Вид нового комсомольского билета не произвел на нее никакого впечатления. И снова спасительный совет: преподаватель техникума Сальников порекомендовал обратиться напрямую к наркому путей сообщения Л.М. Кагановичу [Каганович Лазарь Моисеевич (1893–1991) — член партии в 1911–1961 гг., член ЦК в 1924–1957 гг., член Политбюро (Президиума) ЦК (1930–1957), член Оргбюро ЦК (1924–1925 и 1928–1946), секретарь ЦК (1924–1925 и 1928–1939). В 1925–1928 гг. — генеральный секретарь ЦК КП(б) Украины. В 1931–1934 гг. — первый секретарь МГК партии. В 1935–1937 гг., 1938–1942 гг. и 1943–1944 гг. — нарком путей сообщения СССР. В 1937–1939 гг. — нарком тяжелой промышленности СССР, в 1939 г, — топливной промышленности СССР, в 1939–1940 гг. — нефтяной промышленности СССР, одновременно в 1938–1947 гг. зам. Председателя СНК (Совмина) СССР. В 1946–1947 гг. и 1956–1957 гг. — министр промышленности строительных материалов СССР. С 1957 г. директор Уральского калийного комбината. С 1961 г. — на пенсии. На июньском (1957) Пленуме ЦК выведен из состава Президиума ЦК и из состава ЦК за несовместимую с ленинскими принципами партии фракционную деятельность, в декабре 1961 г. первичной парторганизацией исключен из партии.] .
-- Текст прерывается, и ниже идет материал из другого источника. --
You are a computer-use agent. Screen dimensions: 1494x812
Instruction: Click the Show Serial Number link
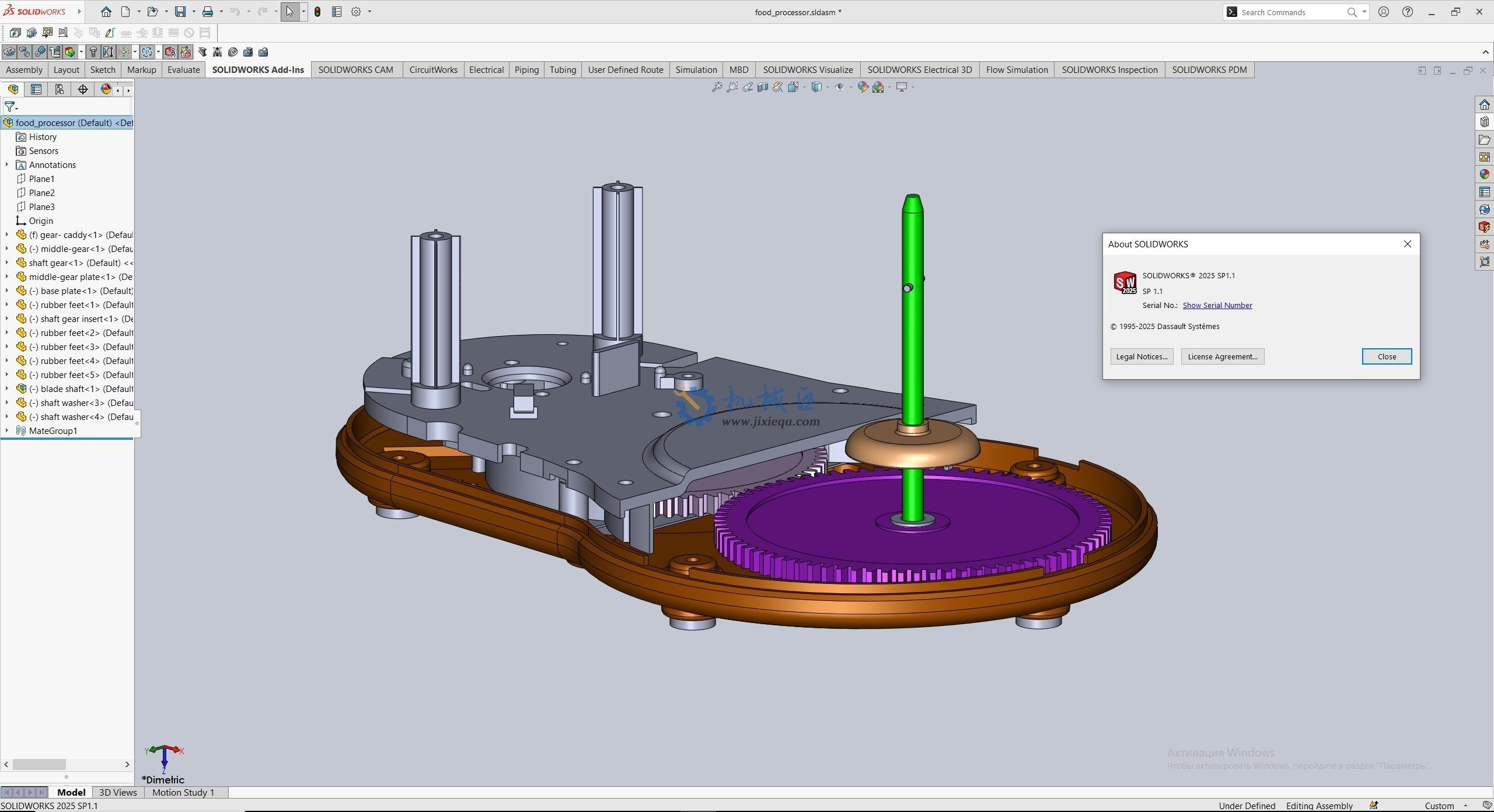[x=1217, y=305]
Я отправил телеграмму, где сообщил о снятии ложного обвинения в сотрудничестве с «врагом народа», восстановлении в комсомоле и о противодействии Бураковского. Жить было негде, я оставил свой адрес в техникуме и уехал к родителям. Несколько дней вся семья была в жутком состоянии, мы не знали, что будет, что предпринять. Наконец, телеграмма: «Срочно приезжайте, вы восстановлены в техникуме».
Как будто все стало хорошо… Но, как верно заметил еще Маркс: жить в обществе и быть свободным от него невозможно. А советское общество продолжало гипнотизироваться, пронизываясь всеобщей подозрительностью и недоверием. Некоторые студенты открыто следили за мной, не упуская случая унизить и напомнить о происшедшем. Сочувствия не проявил никто. Люди, то ли из инстинкта самосохранения, то ли из стремления продвинуться наверх по чужим костям, всегда были готовы донести на ближнего. Случаев таких кругом было множество.